MGD & Messiah Complex

MGD & Messiah Complex

This is the third in a series of posts I’ve done about my experiences with a former supervisor during my years with the New Voices Fellowship Program at the Academy for Educational Development (see my earlier posts, “The Messiah Complex At Work, Part I” and “Breakdown: The Messiah Complex At Work, Part II” for more). This one is a bit out-of-order, but it’s also both funny and sad at the same time.

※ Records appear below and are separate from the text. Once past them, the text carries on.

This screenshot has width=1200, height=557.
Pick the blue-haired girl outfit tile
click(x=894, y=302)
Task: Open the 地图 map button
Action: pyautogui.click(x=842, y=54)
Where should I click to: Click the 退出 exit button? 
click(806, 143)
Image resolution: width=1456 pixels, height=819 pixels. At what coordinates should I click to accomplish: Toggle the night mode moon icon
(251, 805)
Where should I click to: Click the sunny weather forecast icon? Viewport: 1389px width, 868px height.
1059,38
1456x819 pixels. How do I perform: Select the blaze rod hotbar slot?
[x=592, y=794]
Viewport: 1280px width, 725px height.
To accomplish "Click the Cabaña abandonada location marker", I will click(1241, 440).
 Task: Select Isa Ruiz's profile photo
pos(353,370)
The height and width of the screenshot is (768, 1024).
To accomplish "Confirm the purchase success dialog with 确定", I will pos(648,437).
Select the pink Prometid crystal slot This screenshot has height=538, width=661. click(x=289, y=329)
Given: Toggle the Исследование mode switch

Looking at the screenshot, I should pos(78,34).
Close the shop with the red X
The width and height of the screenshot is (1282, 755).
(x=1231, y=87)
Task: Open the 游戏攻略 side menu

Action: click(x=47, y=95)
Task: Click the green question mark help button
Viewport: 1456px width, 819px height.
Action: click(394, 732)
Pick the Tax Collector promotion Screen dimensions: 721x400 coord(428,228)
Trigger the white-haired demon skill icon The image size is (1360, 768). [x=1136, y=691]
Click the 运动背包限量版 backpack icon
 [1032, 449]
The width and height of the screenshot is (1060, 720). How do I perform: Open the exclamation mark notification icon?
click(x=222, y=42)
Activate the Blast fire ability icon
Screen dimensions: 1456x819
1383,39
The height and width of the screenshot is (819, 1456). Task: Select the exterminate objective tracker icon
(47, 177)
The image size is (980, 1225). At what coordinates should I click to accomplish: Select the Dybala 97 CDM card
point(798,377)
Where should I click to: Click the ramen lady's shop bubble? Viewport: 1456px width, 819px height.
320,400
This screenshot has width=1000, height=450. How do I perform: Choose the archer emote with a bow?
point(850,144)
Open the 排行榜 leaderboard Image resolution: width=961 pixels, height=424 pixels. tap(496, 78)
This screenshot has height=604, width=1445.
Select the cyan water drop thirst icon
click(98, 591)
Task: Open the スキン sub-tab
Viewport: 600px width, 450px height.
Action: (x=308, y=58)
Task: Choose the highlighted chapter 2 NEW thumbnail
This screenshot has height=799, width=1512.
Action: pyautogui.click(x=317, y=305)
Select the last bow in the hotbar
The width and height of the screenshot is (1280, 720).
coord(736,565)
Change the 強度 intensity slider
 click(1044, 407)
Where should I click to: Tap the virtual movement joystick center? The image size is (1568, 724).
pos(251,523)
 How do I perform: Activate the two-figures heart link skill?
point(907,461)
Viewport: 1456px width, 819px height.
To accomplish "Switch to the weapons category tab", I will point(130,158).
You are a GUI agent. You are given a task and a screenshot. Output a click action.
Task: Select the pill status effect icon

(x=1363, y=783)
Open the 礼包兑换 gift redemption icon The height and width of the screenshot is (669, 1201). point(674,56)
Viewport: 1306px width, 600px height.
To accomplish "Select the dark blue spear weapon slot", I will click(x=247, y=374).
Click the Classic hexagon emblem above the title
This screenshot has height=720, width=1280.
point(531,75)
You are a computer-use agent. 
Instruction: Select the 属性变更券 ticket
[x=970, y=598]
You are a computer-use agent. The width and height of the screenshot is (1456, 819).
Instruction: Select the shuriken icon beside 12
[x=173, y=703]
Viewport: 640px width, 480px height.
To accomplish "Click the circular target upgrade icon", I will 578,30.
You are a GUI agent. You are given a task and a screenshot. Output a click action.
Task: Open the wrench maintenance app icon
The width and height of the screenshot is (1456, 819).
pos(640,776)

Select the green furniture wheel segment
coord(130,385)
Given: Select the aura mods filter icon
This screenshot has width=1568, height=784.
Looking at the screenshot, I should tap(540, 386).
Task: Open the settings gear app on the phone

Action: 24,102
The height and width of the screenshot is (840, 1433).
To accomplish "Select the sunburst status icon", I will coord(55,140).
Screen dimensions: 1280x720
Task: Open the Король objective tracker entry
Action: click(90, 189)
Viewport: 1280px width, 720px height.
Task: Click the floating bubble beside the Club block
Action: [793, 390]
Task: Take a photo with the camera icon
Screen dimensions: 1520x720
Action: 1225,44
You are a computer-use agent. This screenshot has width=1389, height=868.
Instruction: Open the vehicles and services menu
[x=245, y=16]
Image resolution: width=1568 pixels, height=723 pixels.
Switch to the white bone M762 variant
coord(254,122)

It was the last Friday in March ’03 that the powers that were at the Ford Foundation had requested a meeting with Ken about the program up in New York. Not me and Ken, not “Driving Miss Daisy” Sandra and Ken, and not Yvonne and Ken. Just Ken. I knew immediately that this was a bad sign when I learned of the meeting. But Ken said, “No, no, this could be good. We’ve done everything they’ve asked of us.”

With Alan Jenkins now the head of the Human Rights and International Cooperation unit — Anthony Romero having left more than a year before for the ACLU — and with Yvonne about to retire, there really wasn’t anyone on either side of the AED-Ford Foundation relationship that would ensure the continuing, intact funding of our little program. If I could figure this out, I figured anyone could. At least, anyone with any experience working with foundations.

So around 5:30 on March 28, as I was cleaning up my office and preparing for the much-needed weekend with my five-months’ pregnant wife, my phone rang. I half-expected it to be Angelia making some requests for stuff to pick up from CVS or the grocery store on my way from the Silver Spring Metro, so I left the music running, which happened to be Depeche Mode’s “Personal Jesus.”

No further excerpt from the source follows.